Middle East

Egypt Brotherhood chief Mohammed Badie sentenced to death

Mohammad Badie after his arrest in Cairo. 20 Aug 2013 Image copyright Reuters
Image caption Mohammed Badie has led the Muslim Brotherhood since 2010

An Egyptian court has confirmed the death sentence on Muslim Brotherhood leader Mohammed Badie and 13 others for planning attacks against the state.

The court also jailed a US-Egyptian citizen and 36 others for life.

Badie was sentenced in March and is embroiled in some 40 other trials. The sentences are subject to appeal.

Hundreds of people have been sentenced to death in a crackdown on the Brotherhood following the removal of President Mohammed Morsi in 2013.

However, so far only one death sentence has been carried out.

The court session was broadcast live on TV.

The sentences are the final phase in the trial which saw Muslim Brotherhood leaders charged with encouraging members of the group to confront the state and spread chaos following the dispersal of protests in 2013.

They were handed down following advice from Egypt's highest Islamic legal official, the grand mufti.

Two of the defendants were sentenced to death in absentia.

Image copyright Reuters
Image caption Egyptian trials have been criticised as political, but the government insists the judiciary is independent

Badie was already sentenced to death in a case last year related to attacks on police stations in the southern province of Minya.
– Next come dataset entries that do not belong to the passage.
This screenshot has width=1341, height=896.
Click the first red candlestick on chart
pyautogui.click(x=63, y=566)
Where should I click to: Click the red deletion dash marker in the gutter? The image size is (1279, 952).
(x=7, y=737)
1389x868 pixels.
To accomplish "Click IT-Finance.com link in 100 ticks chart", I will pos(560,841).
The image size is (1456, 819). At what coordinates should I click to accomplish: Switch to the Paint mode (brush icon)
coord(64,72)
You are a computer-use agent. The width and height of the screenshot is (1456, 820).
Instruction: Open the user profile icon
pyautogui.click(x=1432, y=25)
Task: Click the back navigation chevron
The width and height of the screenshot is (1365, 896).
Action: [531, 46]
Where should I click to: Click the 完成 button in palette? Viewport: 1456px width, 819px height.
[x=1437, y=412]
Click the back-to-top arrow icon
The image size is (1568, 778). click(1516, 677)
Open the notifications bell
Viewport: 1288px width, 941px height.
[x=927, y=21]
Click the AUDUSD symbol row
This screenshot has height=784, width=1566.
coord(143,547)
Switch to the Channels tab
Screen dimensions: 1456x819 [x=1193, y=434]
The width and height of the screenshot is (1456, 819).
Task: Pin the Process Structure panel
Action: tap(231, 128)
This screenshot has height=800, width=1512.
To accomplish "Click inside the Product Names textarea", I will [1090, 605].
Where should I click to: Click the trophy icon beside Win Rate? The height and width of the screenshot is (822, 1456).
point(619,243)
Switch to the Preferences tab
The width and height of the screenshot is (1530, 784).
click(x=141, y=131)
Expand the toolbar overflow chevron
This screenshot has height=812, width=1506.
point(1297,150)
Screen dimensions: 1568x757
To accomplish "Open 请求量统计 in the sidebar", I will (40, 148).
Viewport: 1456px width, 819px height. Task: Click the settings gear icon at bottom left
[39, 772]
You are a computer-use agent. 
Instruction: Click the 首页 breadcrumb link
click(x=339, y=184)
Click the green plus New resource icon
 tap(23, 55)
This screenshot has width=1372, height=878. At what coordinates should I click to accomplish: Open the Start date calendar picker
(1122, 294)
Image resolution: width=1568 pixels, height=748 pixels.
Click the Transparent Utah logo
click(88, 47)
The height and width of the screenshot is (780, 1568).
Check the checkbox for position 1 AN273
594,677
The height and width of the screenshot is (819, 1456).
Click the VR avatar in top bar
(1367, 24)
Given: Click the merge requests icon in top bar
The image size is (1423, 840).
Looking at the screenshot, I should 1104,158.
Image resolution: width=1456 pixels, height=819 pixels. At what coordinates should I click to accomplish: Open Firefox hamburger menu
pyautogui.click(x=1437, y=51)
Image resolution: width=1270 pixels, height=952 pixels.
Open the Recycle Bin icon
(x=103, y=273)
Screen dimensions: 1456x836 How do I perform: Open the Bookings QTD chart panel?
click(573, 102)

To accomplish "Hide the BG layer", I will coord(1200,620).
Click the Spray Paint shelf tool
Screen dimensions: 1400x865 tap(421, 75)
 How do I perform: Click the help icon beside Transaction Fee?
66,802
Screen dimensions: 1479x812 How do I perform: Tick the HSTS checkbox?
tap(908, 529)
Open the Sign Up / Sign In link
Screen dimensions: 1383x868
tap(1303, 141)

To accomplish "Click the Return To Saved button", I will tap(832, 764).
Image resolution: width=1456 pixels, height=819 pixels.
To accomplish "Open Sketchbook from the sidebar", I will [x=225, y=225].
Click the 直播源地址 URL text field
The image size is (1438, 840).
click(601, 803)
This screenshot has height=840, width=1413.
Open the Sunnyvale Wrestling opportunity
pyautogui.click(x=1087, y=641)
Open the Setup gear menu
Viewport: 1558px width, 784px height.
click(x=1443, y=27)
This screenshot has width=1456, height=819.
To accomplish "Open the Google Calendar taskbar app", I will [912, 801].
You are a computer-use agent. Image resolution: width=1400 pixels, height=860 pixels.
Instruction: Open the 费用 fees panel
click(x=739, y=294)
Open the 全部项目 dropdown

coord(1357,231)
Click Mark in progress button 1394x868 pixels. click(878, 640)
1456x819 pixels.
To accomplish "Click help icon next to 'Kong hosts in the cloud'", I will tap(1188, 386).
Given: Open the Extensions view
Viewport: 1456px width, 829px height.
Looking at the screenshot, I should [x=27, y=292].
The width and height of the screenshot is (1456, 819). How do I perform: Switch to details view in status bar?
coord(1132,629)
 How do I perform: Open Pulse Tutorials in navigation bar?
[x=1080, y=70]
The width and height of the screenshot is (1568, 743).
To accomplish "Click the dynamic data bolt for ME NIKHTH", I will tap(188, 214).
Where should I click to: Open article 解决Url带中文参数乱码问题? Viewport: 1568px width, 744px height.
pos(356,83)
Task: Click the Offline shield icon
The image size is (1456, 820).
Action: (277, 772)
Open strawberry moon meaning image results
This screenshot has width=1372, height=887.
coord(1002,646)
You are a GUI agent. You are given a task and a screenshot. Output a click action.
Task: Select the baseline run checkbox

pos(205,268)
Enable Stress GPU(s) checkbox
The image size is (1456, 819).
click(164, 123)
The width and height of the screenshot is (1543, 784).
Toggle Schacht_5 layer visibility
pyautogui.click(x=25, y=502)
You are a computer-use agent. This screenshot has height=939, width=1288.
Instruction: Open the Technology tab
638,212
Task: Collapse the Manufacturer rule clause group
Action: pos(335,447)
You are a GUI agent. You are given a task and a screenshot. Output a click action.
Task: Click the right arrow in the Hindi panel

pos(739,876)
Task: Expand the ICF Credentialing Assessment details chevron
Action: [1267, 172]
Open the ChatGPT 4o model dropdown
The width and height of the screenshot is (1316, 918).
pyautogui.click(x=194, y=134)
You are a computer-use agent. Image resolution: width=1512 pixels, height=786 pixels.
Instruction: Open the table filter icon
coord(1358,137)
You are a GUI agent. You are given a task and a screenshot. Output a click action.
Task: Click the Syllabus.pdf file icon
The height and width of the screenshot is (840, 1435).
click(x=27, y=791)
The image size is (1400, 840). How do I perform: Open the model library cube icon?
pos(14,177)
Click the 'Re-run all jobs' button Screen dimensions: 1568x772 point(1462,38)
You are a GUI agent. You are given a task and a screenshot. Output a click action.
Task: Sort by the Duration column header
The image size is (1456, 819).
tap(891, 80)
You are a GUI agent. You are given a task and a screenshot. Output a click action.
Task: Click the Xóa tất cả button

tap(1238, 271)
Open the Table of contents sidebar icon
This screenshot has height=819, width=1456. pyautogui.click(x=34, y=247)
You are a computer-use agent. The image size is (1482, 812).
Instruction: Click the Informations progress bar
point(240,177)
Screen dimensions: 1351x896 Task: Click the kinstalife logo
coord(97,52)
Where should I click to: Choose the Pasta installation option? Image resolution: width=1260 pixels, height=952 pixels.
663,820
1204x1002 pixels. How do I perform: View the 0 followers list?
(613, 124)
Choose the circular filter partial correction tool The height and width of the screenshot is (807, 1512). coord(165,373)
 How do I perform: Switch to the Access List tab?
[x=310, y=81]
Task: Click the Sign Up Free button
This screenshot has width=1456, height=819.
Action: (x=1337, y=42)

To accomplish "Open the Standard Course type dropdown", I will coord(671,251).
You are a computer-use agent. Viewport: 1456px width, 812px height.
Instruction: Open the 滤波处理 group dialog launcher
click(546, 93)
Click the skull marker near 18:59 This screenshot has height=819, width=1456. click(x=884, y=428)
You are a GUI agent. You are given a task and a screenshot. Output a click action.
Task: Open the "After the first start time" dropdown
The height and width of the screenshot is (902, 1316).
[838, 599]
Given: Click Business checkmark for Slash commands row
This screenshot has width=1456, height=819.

But the ruling was later overturned and a retrial was ordered.

US-Egyptian citizen Mohamed Soltan was sentenced to life imprisonment for supporting the Brotherhood and transmitting false news.

The son of Brotherhood preacher Salah Soltan, he has been on hunger strike for months and has received attention from local and international human rights organisations.

Critics describe the trials against Brotherhood members as politicised, but the government insists on the transparency and independence of the judiciary.

The August 2013 dispersal of the Rabaa al-Adawiya protest camps in Cairo led to the deaths of more than 600 protesters and several police and provoked international condemnation.

Many more died in subsequent demonstrations across the country.